Reasons for Current Mess
Kleit doesn’t mince words when analysing the reasons for the current state of affairs in Lebanon.
For him, corruption is Lebanon’s biggest problem and even before the current meltdown took place, Lebanese citizens considered their political parties and their parliament amongst the top three most corrupt institutions in the country.
Companies that have been doing business in Lebanon have admitted they needed to bribe civil servants to grease or speed up processes.
But this is not Lebanon’s only headache. Another is sectarianism, with Kleit pointing a finger at “all the players involved”, accusing them of failing to put their differences aside and work together towards a better future.
Over the years, Lebanon has managed to establish a system that divided power between the three main religious groups that make up the country’s population.
The presidency has always been in the hands of Christians, the PM’s seat with Sunni Muslims, while the speaker of the country’s parliament has traditionally been associated with Shiites Muslims.
The idea was simple: Lebanon tried to establish a system of checks and balances to make sure that all its communities were properly represented.

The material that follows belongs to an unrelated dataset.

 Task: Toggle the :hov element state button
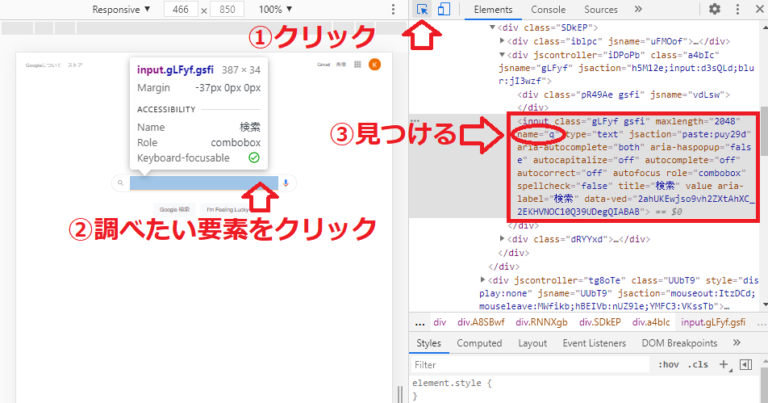[670, 365]
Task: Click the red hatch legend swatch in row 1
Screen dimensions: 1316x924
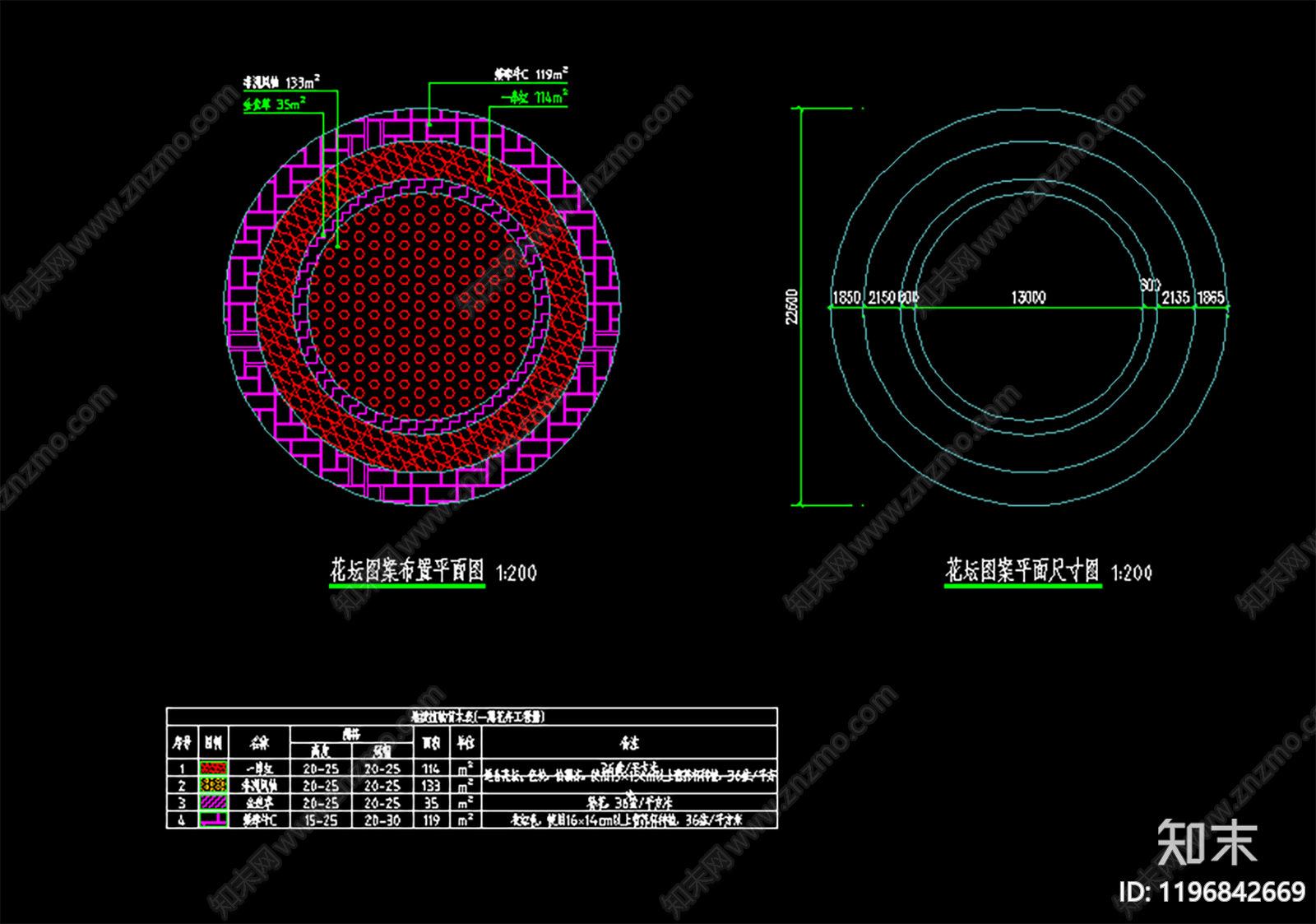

In reality, however, that division only led to a issues, with various groups pulling the rope in their direction in a bid to accumulate more influence.
Hezbollah and Amal, for example, the two Shiite groups that play a pivotal role in the country’s parliament, have started to insist on getting the keys to Lebanon’s Finance Ministry, an institution that takes part in many of the nation’s paramount decisions.
Those demands have largely gone unanswered because such a change would require constitutional reform, and the Sunni heavyweights of Lebanese politics have so far refused to make other painful concessions like giving up the PM’s spot, widening the gap between the two groups even further.
The leadership of the Christian community has also refused to give up on its positions, standing firm on its decision to maintain control over the Lebanese presidency.
“Lebanese political parties weren’t willing to compromise the huge benefits and influence they’ve gained over the past fifty years for the sake of the country’s survival”, said Kleit, suggesting that sectarian ideologies will continue to dominate the nation’s politics.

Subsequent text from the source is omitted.